* **Задание 1**
Сколько боевых машин потеряли эсэсовцы после получасового боя, о котором рассказывает документ?
* **Задание 2**
Перепишите записи с самого начала до строки, содержащей "Action: click(1002, 301)", включительно. Замените в них "column header" на "column title", а всё остальное оставьте без изменений.

* **Документ**
Полковая наша семья
Шрифт:
Пулеметная рота гвардии капитана Шестакова, посланная командиром полка на помощь батальону, своевременно перекрыла путь фашистам. Но открывать огонь гвардейцы не могли, боясь поразить своих. Лишь пулеметный расчет гвардии ефрейтора В. Н. Мясникова, выбрав удобную позицию на крыше домика лесника, стрелял меткими короткими очередями. Его огонь оказался очень эффективным.
Завязнув в боевых порядках стрелкового батальона Генералова, гитлеровцы потеряли свое главное преимущество - внезапность. Гвардии подполковник Волков с начальником штаба гвардии подполковником Архиповым сумели перестроить боевой порядок полка, подтянуть артиллерию, вызвать авиацию.
Инициативу и смекалку в этом бою проявил начальник артиллерии полка гвардии майор Панкин. Верно оценив действия противника и местность, он развернул противотанковые пушки в небольшом кустарнике, что находился слева и справа от единственной в этом районе дороги. Как и предвидел начарт, фашистские "тигры" и "фердинанды" начали очередную атаку на этом направлении. После получасового боя эсэсовцы не смогли прорваться и, потеряв семь боевых машин, откатились назад, в большой цветущий фруктовый сад. Там начала скапливаться пехота. Стало ясно, что скоро будет повторная атака.
В это время наша рота автоматчиков подошла к артиллеристам и стала быстро окапываться. Через двадцать минут мы уже полностью были готовы к бою. Но фашистской атаки так и не последовало. Ко мне неожиданно подбежали двое офицеров в маскхалатах. Одного из них я узнал сразу. Это был начальник разведки полка гвардии капитан А. Игнатов. Другого, с голубыми летными петлицами, я видел впервые.
– Знакомься, Манакин, это младший лейтенант Соболь, передовой авиационный наводчик, - представил его Алексей Игнатов.
– Сейчас подлетят штурмовики.
Наблюдая, как авиатор разворачивает рацию, переговаривается с кем-то, я как-то и не думал, что за этим последует. Через минуту над нашими головами вдруг раздался оглушительный режущий звук. Инстинктивно я втянул голову в плечи, плюхнулся на дно окопа и прижался к земле, ожидая, что самолеты сейчас сыпанут на нас бомбы.
Тяжелые взрывы всколыхнули землю, стоном пронеслись по перелескам. Приподняв голову, я все понял - наши!
Цветущий сад горел. Горели три "тигра". Фашисты метались из стороны в сторону. А штурмовики, почти касаясь фюзеляжами деревьев, делали очередной заход на позиции эсэсовцев. Потом был еще заход и еще...

* **Исходные записи**
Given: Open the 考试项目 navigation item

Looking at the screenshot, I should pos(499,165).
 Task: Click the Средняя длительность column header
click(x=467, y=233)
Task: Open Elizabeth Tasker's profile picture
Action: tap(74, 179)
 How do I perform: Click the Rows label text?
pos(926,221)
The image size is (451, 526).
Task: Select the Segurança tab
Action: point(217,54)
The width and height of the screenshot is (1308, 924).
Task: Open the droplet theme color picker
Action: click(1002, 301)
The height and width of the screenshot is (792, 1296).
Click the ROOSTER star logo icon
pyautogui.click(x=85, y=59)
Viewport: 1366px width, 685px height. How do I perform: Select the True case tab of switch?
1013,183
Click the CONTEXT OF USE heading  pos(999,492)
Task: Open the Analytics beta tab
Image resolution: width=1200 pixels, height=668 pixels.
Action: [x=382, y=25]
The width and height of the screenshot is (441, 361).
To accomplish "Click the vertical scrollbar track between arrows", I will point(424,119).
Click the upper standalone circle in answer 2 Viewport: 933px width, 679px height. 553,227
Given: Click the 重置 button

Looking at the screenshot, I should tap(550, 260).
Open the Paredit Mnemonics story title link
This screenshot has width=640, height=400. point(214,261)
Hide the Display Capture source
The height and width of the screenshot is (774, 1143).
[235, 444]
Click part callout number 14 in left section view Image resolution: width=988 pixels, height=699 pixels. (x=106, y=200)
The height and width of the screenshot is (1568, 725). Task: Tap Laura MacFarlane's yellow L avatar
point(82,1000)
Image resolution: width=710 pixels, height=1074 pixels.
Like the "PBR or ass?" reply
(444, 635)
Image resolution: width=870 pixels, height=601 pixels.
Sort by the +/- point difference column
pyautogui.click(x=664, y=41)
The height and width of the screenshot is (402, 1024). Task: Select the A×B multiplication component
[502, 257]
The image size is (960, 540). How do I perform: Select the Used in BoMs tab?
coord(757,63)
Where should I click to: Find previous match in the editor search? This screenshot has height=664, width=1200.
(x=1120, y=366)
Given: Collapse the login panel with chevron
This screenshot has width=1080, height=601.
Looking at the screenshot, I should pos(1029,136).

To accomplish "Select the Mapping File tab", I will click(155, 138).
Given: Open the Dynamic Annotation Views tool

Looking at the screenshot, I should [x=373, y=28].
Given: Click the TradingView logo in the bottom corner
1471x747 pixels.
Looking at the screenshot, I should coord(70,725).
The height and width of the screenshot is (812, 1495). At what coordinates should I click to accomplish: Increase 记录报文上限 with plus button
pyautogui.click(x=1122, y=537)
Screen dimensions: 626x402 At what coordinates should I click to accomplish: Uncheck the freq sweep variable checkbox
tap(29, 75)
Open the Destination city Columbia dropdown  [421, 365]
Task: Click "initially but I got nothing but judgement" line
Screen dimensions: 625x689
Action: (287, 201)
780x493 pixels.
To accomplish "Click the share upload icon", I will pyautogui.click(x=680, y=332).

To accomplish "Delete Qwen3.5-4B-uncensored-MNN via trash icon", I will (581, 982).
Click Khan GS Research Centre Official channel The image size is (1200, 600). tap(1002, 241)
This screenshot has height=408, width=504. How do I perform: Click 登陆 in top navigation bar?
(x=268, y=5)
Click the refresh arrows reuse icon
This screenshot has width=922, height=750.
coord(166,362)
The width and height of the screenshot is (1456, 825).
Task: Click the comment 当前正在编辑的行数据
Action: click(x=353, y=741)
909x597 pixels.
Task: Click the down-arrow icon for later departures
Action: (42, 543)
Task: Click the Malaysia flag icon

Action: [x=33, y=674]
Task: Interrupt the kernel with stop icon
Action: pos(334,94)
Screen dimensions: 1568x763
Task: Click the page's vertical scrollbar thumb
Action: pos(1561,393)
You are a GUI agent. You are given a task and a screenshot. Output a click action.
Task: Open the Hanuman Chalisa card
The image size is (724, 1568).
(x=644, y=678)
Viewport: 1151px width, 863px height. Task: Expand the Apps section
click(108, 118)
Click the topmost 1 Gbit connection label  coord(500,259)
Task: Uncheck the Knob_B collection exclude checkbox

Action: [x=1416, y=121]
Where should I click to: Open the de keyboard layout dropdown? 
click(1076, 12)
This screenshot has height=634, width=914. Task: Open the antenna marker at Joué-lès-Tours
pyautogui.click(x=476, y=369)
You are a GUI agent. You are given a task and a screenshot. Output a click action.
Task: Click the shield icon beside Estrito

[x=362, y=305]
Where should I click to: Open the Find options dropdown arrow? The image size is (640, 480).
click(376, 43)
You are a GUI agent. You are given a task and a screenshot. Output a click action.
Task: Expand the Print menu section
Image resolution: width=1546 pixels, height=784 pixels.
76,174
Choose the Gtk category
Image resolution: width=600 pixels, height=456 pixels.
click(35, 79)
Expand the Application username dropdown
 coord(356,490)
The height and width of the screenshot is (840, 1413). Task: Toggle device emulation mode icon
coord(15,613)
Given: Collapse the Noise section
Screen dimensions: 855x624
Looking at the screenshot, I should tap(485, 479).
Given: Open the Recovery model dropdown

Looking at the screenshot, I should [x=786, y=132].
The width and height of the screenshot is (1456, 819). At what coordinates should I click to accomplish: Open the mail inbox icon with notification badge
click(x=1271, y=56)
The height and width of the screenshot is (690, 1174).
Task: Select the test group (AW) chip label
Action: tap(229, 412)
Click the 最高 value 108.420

* **Ответ 1**
Семь.

* **Ответ 2**
Given: Open the 考试项目 navigation item

Looking at the screenshot, I should pos(499,165).
 Task: Click the Средняя длительность column title
click(x=467, y=233)
Task: Open Elizabeth Tasker's profile picture
Action: tap(74, 179)
 How do I perform: Click the Rows label text?
pos(926,221)
The image size is (451, 526).
Task: Select the Segurança tab
Action: point(217,54)
The width and height of the screenshot is (1308, 924).
Task: Open the droplet theme color picker
Action: click(1002, 301)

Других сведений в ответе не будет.